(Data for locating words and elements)
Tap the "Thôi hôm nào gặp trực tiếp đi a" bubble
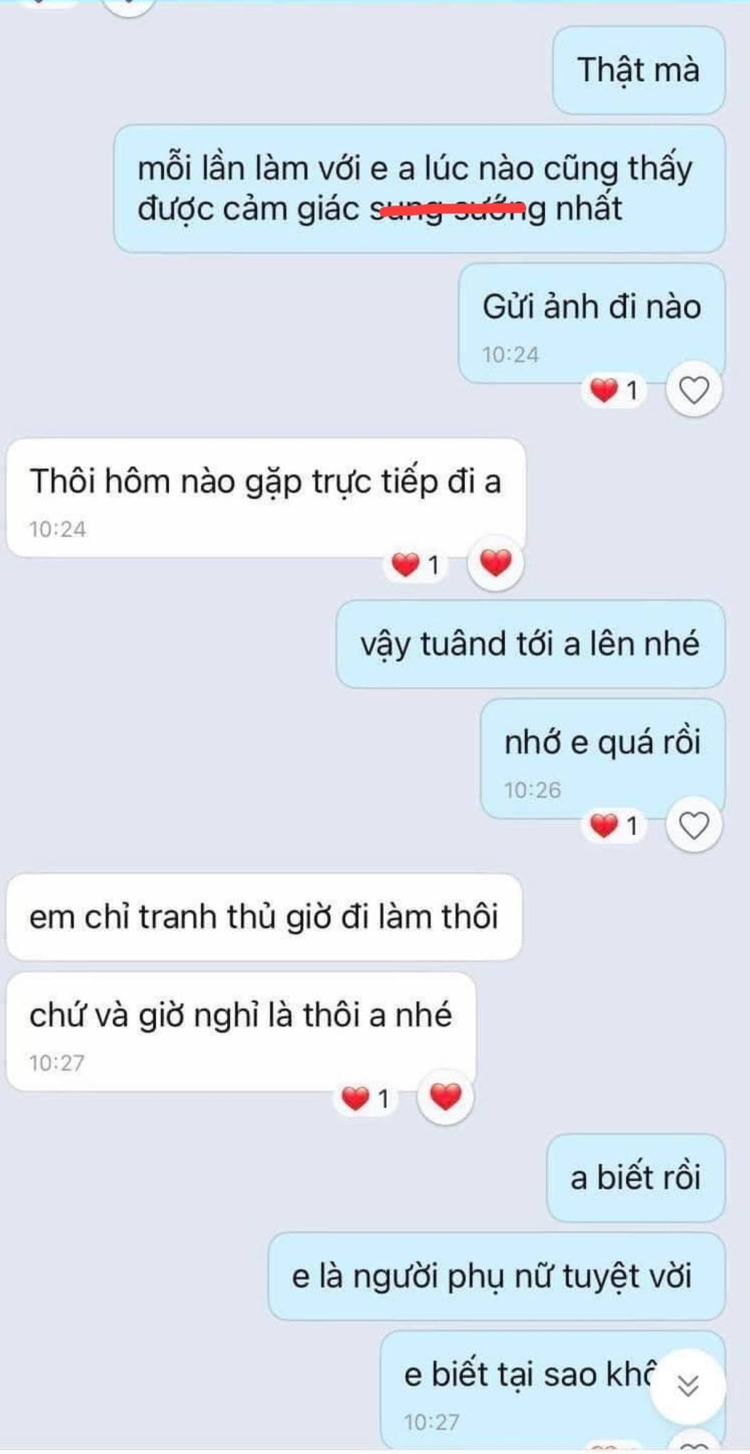click(266, 498)
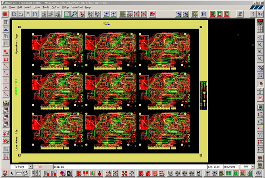
Task: Click the red house icon in top toolbar
Action: pyautogui.click(x=152, y=14)
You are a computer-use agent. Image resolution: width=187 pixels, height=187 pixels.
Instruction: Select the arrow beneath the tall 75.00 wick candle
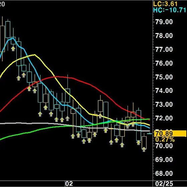click(x=67, y=119)
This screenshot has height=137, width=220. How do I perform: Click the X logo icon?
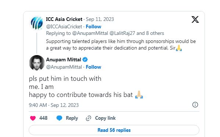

_Problem to solve:_ Recast every line of the data above as a Markdown table with the columns "Row" and "Line", skipping blank lines. Leave the pictures out.

_Full response:_
| Row | Line |
|---|---|
| 1 | Tap the "Thôi hôm nào gặp trực tiếp đi a" bubble |
| 2 | click(266, 498) |
| 3 | Task: Click the red house icon in top toolbar |
| 4 | Action: pyautogui.click(x=152, y=14) |
| 5 | You are a computer-use agent. Image resolution: width=187 pixels, height=187 pixels. |
| 6 | Instruction: Select the arrow beneath the tall 75.00 wick candle |
| 7 | click(x=67, y=119) |
| 8 | This screenshot has height=137, width=220. How do I perform: Click the X logo icon? |